START EXCERPTED PASSAGE
- Promotional poster
- Genre: Legal drama; Romance;
- Created by: Keisuke Makino (novel)
- Written by: Izumi Kawasaki
- Directed by: Maiko Ouchi; Masataka Hayashi; Tatsuya Aoki;
- Starring: Shogo Hama; Katsumi Hyodo;
- Opening theme: "Love Toxin" by Wanuka [ja]
- Ending theme: "Geometric" by Osage
- Country of origin: Japan
- Original language: Japanese
- No. of seasons: 1
- No. of episodes: 12

Production
- Producer: Miura Wakana
- Running time: 20 minutes
- Production companies: Netflix; TBS;

Original release
- Network: Netflix; TBS;
- Release: September 10 – December 3, 2024

= Love Is a Poison =

2024 Japanese television series

Love Is A Poison (毒恋～毒もすぎれば恋となる～, Doku Koi: Doku mo Sugireba Koi to Naru) is a 2024 Japanese television drama series starring Shogo Hama and Katsumi Hyodo. The series, based on the original novel of the same name written by Keisuke Makino, premiered on Netflix on September 10, 2024, and on TBS and TVer on September 17, 2024.

== Plot ==
Love Is A Poison follows Ryoma Shiba, a talented young lawyer who becomes a co-partner at a prestigious law firm after excelling in the bar exam. One night, he meets Haruto, a clever con artist, who suggests a partnership that piques Shiba's interest. He invites Haruto into his home as his "secret partner."

As they work together, their relationship shifts from professional to personal. Shiba, initially inexperienced in romance, gradually falls for the mischievous Haruto, who remains devoted and protective despite the challenges they face.
END EXCERPTED PASSAGE
**WHAT YOU HAVE TO DO**
Answer these from the Love Is a Poison series page:
(a) How many episodes does the series have?
(b) On what date did the series premiere on TBS and TVer?
(c) As what does Ryoma Shiba invite Haruto into his home?
The entries below come from a separate source and are unrelated to the series page.
START THE DATA
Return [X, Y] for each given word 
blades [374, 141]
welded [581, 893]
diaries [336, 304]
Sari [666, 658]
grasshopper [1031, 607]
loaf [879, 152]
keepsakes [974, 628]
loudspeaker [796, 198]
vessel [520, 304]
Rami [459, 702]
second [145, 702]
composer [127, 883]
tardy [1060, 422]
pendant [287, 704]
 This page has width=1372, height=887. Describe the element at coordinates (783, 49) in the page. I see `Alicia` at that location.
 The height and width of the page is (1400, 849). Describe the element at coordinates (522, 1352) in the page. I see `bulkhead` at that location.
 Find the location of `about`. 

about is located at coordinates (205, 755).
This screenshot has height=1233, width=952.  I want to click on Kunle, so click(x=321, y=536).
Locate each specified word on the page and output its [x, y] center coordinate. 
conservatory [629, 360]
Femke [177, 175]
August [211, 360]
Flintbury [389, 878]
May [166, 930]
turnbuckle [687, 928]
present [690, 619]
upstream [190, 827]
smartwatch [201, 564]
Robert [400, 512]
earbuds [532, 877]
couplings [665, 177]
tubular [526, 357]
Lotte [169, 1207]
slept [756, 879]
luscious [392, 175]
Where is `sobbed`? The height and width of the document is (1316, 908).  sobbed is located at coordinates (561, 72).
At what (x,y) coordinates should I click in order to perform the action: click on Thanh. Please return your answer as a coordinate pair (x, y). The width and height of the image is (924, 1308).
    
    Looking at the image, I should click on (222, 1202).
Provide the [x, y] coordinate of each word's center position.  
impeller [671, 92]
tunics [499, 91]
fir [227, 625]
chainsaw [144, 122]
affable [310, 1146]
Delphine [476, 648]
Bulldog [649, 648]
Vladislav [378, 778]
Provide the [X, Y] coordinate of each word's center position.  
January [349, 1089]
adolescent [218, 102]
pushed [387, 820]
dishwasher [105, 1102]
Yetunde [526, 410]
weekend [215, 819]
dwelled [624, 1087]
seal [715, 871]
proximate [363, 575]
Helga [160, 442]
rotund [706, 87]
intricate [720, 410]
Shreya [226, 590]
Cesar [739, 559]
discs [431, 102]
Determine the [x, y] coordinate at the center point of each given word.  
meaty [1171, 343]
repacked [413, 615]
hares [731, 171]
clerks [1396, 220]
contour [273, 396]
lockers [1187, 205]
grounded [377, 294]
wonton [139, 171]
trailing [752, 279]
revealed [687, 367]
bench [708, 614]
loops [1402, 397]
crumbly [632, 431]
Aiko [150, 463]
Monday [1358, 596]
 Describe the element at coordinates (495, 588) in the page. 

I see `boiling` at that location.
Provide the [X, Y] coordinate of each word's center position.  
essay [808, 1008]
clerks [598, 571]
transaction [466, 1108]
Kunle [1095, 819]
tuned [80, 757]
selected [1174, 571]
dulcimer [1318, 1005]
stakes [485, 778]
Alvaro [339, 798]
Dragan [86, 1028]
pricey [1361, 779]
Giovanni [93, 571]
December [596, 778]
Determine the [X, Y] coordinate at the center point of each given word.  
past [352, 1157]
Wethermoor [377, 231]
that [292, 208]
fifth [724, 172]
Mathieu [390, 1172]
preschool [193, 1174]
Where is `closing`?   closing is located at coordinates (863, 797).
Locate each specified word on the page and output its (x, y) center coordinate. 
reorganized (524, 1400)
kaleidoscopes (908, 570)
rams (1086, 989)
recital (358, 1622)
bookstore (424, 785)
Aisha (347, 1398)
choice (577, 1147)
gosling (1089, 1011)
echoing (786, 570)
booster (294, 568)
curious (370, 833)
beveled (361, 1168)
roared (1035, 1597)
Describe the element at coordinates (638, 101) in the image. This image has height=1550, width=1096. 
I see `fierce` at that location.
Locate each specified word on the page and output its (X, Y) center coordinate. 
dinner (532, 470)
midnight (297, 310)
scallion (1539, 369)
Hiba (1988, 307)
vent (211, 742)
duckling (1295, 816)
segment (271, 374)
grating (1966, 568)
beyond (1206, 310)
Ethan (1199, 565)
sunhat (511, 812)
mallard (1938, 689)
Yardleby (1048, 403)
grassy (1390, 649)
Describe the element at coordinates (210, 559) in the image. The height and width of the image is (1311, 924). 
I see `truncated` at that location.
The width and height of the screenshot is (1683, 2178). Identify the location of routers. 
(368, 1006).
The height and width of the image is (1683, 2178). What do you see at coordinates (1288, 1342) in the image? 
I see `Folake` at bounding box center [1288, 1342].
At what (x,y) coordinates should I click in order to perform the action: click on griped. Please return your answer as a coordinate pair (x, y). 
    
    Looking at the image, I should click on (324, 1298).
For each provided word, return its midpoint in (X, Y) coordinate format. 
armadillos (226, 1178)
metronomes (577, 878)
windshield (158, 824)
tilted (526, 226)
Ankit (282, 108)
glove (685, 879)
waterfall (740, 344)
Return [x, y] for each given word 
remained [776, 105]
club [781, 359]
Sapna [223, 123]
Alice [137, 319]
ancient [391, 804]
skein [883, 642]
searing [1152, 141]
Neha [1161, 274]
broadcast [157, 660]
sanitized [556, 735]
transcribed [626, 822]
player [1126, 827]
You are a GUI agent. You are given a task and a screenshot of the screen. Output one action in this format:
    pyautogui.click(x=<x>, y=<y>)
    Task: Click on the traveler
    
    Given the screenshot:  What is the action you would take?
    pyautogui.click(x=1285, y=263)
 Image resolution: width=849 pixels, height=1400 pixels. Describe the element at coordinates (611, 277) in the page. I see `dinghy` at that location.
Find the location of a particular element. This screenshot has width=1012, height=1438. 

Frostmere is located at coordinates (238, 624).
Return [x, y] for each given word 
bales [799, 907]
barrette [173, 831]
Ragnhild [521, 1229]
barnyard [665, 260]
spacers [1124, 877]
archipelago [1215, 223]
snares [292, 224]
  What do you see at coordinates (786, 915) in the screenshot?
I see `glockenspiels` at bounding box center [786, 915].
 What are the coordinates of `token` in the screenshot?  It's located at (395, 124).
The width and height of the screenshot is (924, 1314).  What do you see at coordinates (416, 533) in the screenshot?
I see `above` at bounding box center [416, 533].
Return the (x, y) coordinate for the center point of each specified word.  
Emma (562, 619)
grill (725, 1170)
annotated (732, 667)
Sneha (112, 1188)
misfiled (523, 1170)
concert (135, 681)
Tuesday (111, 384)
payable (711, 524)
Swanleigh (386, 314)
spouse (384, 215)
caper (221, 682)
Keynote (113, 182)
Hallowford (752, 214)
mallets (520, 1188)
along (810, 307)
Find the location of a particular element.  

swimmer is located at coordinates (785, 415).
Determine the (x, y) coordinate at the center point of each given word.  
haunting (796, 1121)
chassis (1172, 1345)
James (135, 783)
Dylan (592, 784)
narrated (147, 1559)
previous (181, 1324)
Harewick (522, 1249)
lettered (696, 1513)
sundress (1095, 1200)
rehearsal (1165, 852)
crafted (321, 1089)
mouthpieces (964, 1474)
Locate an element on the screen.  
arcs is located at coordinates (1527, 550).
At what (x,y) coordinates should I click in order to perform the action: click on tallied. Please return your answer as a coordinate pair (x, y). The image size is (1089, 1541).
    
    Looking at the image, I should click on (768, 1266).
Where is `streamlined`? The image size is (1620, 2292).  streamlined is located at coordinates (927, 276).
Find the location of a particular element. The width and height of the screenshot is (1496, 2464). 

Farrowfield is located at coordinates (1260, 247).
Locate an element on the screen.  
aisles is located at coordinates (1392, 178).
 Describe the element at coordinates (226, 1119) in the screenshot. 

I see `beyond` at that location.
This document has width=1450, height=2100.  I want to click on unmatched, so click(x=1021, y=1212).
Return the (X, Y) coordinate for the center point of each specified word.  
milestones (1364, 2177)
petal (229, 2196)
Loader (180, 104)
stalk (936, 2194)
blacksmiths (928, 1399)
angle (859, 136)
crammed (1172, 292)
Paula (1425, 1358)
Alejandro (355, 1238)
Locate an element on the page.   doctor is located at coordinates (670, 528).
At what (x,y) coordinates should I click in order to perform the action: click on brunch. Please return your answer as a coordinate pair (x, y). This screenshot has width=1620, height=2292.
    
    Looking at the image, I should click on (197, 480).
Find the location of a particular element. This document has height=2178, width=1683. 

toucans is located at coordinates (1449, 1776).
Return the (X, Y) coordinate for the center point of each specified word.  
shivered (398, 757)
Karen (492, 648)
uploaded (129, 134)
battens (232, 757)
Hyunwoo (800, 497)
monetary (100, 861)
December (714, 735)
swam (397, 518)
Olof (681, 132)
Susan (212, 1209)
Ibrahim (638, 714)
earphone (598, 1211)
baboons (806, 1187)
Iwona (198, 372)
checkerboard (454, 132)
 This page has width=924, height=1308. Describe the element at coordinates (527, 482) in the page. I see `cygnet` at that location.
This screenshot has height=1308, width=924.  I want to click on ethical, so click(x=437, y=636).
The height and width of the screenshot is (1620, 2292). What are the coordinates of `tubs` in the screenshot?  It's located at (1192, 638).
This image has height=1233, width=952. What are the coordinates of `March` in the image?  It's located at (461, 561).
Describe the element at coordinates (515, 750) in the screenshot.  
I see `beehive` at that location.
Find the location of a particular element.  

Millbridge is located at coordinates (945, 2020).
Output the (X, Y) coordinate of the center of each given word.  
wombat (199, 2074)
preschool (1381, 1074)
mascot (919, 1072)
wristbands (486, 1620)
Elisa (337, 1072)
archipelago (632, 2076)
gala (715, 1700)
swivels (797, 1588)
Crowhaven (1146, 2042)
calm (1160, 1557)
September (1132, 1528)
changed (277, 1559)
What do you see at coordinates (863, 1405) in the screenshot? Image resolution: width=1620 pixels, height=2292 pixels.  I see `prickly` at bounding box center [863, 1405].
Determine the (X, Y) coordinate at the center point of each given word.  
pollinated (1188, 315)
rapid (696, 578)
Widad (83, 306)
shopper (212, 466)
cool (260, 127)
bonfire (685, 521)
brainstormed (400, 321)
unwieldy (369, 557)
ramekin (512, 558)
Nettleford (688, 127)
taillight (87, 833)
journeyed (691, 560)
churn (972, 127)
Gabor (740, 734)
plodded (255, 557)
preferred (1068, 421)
END THE DATA
**ANSWER SPACE**
(a) 12
(b) September 17, 2024
(c) As his "secret partner"